Six libraries, one workflow

Six public libraries now cover the reusable parts of the ML4T workflow: data, features, domain-specific models, diagnostics, backtesting, and live trading.

May 12, 2026

A notebook can demonstrate a workflow. It rarely makes the workflow reusable. The harder problem is preserving the assumptions that make a result interpretable: data provenance, label construction, validation design, execution semantics, and deployment controls.

That is the change this spring. The ML4T workflow now has a public software layer that readers can inspect and pressure-test, rather than reconstructing everything from scattered notebooks and chapter code.

Six libraries now carry the main parts of that loop:

ml4t-data
ml4t-engineer
ml4t-models
ml4t-diagnostic
ml4t-backtest
ml4t-live

The stack is not equally mature; most are in public beta, ml4t-live is still alpha, and ml4t-models is the most recent addition. Even so, the reusable layer is now concrete enough for readers to run, inspect, and break.

The ML4T library ecosystem is a six-step research-to-production workflow: ml4t-data to ml4t-engineer to ml4t-models on the build path, then ml4t-diagnostic to ml4t-backtest to ml4t-live on the prove-and-deploy path, with an iterate-and-redeploy loop back to data.

From teaching material to professional workflow

The six libraries line up with the actual research and deployment sequence:

ml4t-data acquires, stores, and refreshes data
ml4t-engineer builds features, labels, and leakage-safe training inputs
ml4t-models packages finance-native model families and hands predictions downstream
ml4t-diagnostic asks whether the signal survives statistical scrutiny
ml4t-backtest simulates execution under explicit behavioral assumptions
ml4t-live carries the same strategy surface into shadow, paper, and live operation

That means a reader can now do something much more concrete than “learn the workflow.” They can pull a futures or equities panel with ml4t-data, construct features and targets with ml4t-engineer, train or score them with ml4t-models, test IC stability and multiple-testing risk with ml4t-diagnostic, simulate next-bar or quote-aware execution in ml4t-backtest, and then carry the same strategy surface into ml4t-live shadow mode. That is a more concrete workflow than another abstract essay about process.

Build

`ml4t-data`

Every quant workflow begins with data, and data engineering failures often stay invisible until they become expensive. ml4t-data is the acquisition, storage, and refresh layer for the rest of the workflow.

Its core abstraction is a DataManager that provides a single interface for fetching, storing, updating, and loading data across providers. Breadth matters: about 20 provider adapters spanning equities, crypto, futures, FX, macro series, prediction markets, and factor data.

The more important part is that the package treats data as an ongoing research asset rather than a one-off notebook download, with local Parquet storage, metadata-backed refresh workflows, gap detection, backfills, and validation in the same layer. That is why the futures and the commitment-of-traders (COT) modules matter. They solve recurring workflow problems that simple wrappers usually ignore: bulk futures ingestion, continuous contract construction, and a point-in-time combination of weekly positioning data with market series.

`ml4t-engineer`

ml4t-engineer is where raw market data starts becoming something a model can learn from.

It includes 120 features across 11 categories, as well as triple-barrier labeling, alternative bars, feature discovery, fractional differencing, preprocessing, and leakage-safe dataset-building utilities. The important design choice is that feature construction, label construction, and ML-ready dataset preparation are all in one package rather than scattered across custom scripts.

● ● ● ● ● ● ●

* [Directions for this task] Can you copy out the part of the ML4T libraries post starting at "May 12, 2026" and ending at "and deployment controls."? None of the lines that follow have any bearing on this text.

* [Record extracts]

● ● ● ● ● ● ●

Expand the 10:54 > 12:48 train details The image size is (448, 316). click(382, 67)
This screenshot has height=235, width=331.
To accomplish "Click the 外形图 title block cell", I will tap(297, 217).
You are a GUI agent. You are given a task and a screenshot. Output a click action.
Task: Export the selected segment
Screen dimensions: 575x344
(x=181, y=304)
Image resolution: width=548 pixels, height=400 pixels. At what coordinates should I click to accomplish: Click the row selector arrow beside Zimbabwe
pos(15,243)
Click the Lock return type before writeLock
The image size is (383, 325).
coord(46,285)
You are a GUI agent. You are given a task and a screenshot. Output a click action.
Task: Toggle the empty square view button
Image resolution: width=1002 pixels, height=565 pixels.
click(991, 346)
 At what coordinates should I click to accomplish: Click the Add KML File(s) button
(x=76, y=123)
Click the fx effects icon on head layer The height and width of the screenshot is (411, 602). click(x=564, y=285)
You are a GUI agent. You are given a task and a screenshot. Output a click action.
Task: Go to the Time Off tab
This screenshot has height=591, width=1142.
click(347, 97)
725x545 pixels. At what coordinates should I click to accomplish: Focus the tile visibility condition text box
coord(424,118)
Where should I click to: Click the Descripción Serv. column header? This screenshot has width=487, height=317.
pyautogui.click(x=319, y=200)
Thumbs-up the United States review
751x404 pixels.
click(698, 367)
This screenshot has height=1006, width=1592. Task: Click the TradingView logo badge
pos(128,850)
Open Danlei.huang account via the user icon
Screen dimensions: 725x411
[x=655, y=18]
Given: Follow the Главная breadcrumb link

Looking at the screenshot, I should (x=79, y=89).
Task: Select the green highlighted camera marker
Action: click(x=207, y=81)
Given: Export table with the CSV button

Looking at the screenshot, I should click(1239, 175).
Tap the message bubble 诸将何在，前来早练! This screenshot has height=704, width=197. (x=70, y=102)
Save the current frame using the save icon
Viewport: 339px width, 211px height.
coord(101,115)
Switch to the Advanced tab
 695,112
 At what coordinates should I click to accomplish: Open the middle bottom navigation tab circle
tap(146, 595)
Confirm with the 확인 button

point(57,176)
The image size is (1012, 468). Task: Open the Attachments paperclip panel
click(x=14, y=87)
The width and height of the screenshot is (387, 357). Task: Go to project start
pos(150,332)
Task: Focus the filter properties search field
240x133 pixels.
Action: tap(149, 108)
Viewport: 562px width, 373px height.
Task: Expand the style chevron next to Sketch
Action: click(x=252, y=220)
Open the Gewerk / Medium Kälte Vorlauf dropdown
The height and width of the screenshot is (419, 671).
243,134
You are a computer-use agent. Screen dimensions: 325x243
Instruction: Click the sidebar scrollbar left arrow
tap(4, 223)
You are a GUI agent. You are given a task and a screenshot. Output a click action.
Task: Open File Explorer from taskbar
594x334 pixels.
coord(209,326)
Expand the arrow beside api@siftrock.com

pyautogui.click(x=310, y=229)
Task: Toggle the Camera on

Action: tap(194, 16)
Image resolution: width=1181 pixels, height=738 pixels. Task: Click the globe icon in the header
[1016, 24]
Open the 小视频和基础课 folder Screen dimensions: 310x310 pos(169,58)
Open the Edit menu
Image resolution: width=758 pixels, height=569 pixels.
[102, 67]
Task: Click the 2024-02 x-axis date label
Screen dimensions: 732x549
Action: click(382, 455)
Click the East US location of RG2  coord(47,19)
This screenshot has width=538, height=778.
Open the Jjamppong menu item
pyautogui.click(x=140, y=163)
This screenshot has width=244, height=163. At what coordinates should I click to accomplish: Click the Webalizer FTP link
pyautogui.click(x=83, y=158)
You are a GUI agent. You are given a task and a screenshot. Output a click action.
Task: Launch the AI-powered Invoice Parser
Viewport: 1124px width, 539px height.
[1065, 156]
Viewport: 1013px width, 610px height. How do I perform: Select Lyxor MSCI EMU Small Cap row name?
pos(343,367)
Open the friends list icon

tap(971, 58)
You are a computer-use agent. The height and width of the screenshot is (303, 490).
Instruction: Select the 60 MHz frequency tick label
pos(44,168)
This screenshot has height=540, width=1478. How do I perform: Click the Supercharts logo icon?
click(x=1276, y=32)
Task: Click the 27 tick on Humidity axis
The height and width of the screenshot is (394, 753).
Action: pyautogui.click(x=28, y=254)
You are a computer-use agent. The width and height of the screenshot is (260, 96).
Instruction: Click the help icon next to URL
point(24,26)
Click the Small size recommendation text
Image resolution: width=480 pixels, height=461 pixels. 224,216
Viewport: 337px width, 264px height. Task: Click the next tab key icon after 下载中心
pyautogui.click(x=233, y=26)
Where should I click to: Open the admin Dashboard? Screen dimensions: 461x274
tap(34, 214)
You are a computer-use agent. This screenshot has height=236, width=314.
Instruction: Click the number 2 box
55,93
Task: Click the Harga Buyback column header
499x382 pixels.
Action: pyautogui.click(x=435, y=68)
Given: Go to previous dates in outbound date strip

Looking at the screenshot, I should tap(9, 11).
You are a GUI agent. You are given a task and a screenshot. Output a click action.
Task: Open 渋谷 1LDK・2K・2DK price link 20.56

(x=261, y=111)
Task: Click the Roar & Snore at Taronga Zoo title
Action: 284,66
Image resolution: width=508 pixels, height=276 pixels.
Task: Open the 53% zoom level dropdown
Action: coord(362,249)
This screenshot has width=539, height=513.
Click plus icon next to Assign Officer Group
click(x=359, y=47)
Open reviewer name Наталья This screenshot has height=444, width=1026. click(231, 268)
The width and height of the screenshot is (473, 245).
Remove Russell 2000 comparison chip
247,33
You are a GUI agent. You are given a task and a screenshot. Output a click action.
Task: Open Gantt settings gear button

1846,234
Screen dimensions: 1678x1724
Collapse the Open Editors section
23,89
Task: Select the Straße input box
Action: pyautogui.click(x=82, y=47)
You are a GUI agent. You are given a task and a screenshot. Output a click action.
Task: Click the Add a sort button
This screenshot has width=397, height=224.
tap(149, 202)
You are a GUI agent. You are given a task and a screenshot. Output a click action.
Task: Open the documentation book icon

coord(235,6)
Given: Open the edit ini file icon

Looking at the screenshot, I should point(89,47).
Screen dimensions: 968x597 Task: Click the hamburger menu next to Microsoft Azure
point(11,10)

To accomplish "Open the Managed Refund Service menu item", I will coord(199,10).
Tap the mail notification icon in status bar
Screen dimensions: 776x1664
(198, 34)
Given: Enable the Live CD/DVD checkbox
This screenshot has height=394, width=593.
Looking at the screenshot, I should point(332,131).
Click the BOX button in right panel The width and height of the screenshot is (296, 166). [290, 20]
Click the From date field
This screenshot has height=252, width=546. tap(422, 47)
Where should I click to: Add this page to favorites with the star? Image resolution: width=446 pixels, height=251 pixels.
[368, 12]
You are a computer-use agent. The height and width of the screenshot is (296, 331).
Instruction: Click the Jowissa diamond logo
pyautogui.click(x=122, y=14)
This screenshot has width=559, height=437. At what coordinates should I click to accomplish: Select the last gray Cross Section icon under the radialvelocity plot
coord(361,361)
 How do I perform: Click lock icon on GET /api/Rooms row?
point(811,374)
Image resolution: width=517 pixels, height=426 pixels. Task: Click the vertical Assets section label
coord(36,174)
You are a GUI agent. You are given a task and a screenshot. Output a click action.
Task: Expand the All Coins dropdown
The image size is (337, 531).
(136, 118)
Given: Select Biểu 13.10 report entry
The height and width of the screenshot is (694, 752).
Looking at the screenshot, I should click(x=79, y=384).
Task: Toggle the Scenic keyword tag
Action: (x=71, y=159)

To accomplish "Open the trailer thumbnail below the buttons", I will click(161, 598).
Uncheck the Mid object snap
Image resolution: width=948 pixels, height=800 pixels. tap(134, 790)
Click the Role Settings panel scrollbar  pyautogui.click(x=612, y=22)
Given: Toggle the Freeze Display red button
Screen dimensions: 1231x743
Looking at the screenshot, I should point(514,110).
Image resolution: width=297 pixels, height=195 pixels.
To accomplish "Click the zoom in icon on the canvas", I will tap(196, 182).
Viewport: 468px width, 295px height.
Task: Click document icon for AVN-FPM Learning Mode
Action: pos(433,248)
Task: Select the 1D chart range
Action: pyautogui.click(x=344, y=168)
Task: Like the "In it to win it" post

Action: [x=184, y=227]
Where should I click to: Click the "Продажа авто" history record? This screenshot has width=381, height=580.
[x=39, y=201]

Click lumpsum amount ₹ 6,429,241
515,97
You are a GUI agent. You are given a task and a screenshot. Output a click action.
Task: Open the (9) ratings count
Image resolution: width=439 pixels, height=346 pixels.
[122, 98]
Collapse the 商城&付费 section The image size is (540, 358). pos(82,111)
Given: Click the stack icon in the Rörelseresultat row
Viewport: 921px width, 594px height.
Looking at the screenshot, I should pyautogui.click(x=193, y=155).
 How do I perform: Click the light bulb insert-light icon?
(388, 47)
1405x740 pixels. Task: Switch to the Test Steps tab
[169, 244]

● ● ● ● ● ● ●

* [Result]
May 12, 2026

A notebook can demonstrate a workflow. It rarely makes the workflow reusable. The harder problem is preserving the assumptions that make a result interpretable: data provenance, label construction, validation design, execution semantics, and deployment controls.